### TEXTE DU DOCUMENT
------------------------------------------------------------

Les Amis

 

 

 

 

 

 

par

 

 

 

 

 

SÉDIR

 

 

 

 

 

 

 

 

 

 

Le Père a voulu que les trésors nous soient accessibles en proportion de leur réalité. La route de la Puissance ne s’ouvre que devant un petit nombre d’hommes. Les chemins de l’Intelligence se rencontrent assez fréquemment. Les voies de la Richesse s’offrent à un plus grand nombre encore. Mais Jésus ouvre devant tout homme une traverse conduisant à l’étroite coursière qui monte aux seuls réels trésors du sentiment.

------------------------------------------------------------

### DONNÉES FOURNIES
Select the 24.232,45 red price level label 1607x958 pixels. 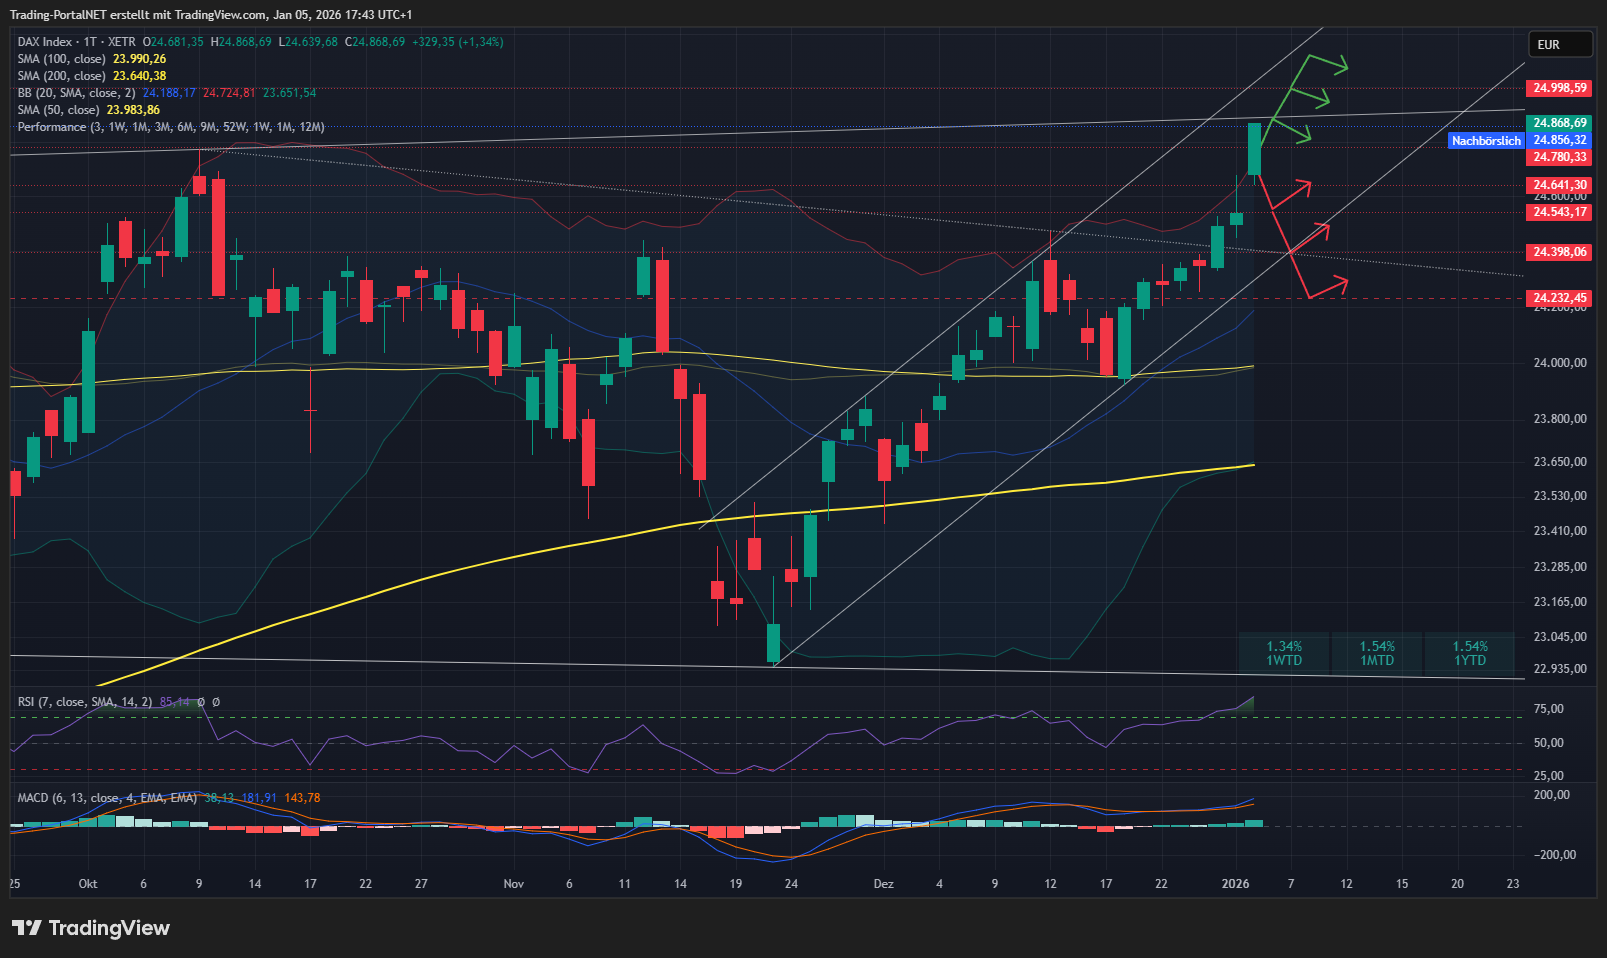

------------------------------------------------------------

### OBJECTIF
Remplacez « Richesse » par « Fortune » dans le passage du texte intitulé « Les Amis » qui s'ouvre sur les mots où figure « Le Père a voulu » et se clôt sur « trésors du sentiment. », puis recopiez ce passage ainsi modifié.

### SOLUTION
Le Père a voulu que les trésors nous soient accessibles en proportion de leur réalité. La route de la Puissance ne s’ouvre que devant un petit nombre d’hommes. Les chemins de l’Intelligence se rencontrent assez fréquemment. Les voies de la Fortune s’offrent à un plus grand nombre encore. Mais Jésus ouvre devant tout homme une traverse conduisant à l’étroite coursière qui monte aux seuls réels trésors du sentiment.